The tokenizer I have been using breaks words into components of:

   prefix character
   prefix character repeat count
   index of lowercase(word)
   index of capialization mode  (0 = all lower, 1 = initial cap, 2= all caps)
   suffix character
The encoder encodes the character before and after the word double encoding the information into the words previous and next, the decoder decreases the prefix count by one it it matches the suffix of the previous word. Anything that doesn't match a known word or is weirdly capitalized gets character encoded as a series of prefix-suffix characters with no word body. (a separate channel for chars would probably be better)

Each channel gets their own embedding table and the embeddings from all the channels are summed before being passed into the transformer.

Decode is just a separate last stage layer translating the final embedding into channels. In hindsight it should have been a little more than that for the decode because if the options for the next word were split between " YELLED!" and " whispered." my current system could theoretically produce " WHISPERED.". In practice it doesn't seem to do that much, but that means it's had to learn something to deal with that (I suspect by limiting variation) adding a little smarts to the end tokenization would help, perhaps choose the word index first then use the embedding for the match to filter the predicted embedding before calculating the other channels.
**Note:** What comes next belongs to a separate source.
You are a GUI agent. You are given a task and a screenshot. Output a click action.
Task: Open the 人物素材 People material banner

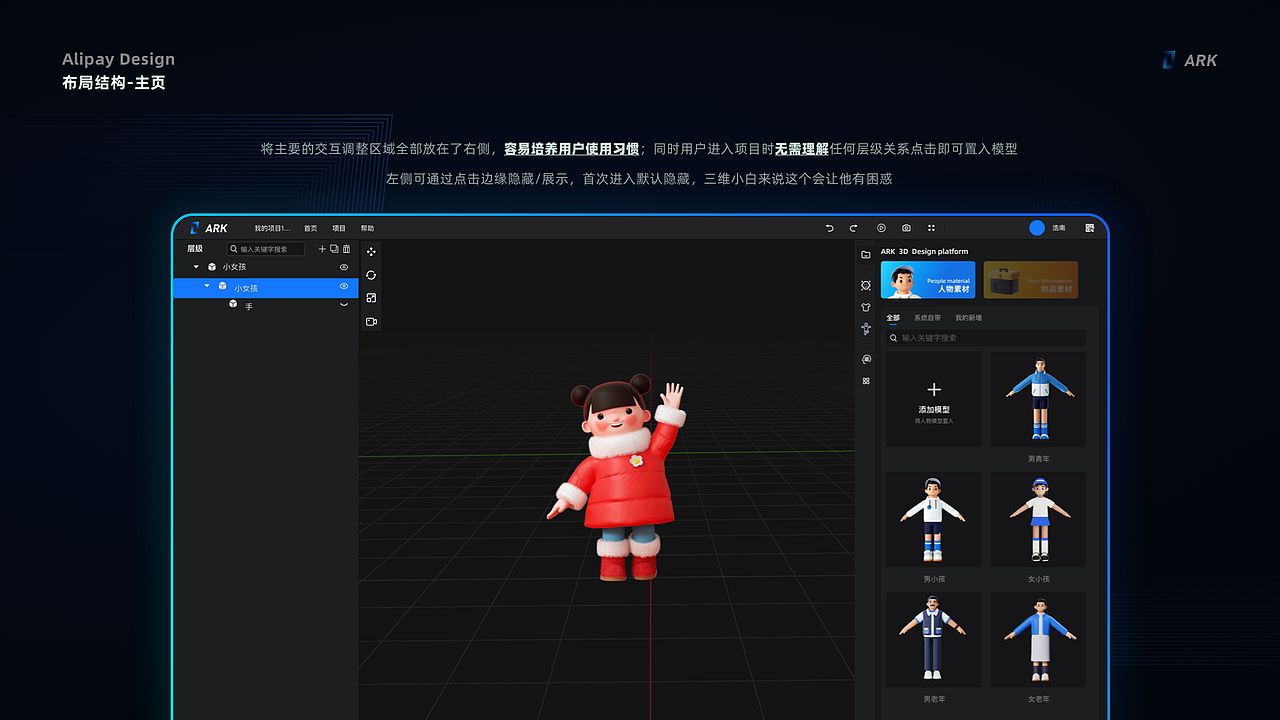(927, 280)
I have not yet done anything on breaking words themselves up. I have been using tinystories for training so there hasn't been need for it with so few unique words. I have given it it a lot of thought though and I think I would contest the 'Gold standard' encodings. I think a word like 'nodular' should be encoded as something like 'nodule' '<of or relating to modifier> <minus e> ar'

It's a little hard to comprehend what this might be for other languages, but I think there is probably insights to be had if you tried to make something that encoded English, Latin and Kanji equally well.

I'd be curious to know what the total number of homonyms there are across languages, too. Just a single signal to say 'this one is a known homonym' would probably be beneficial. If the total number is low enough, having their own token range might work too.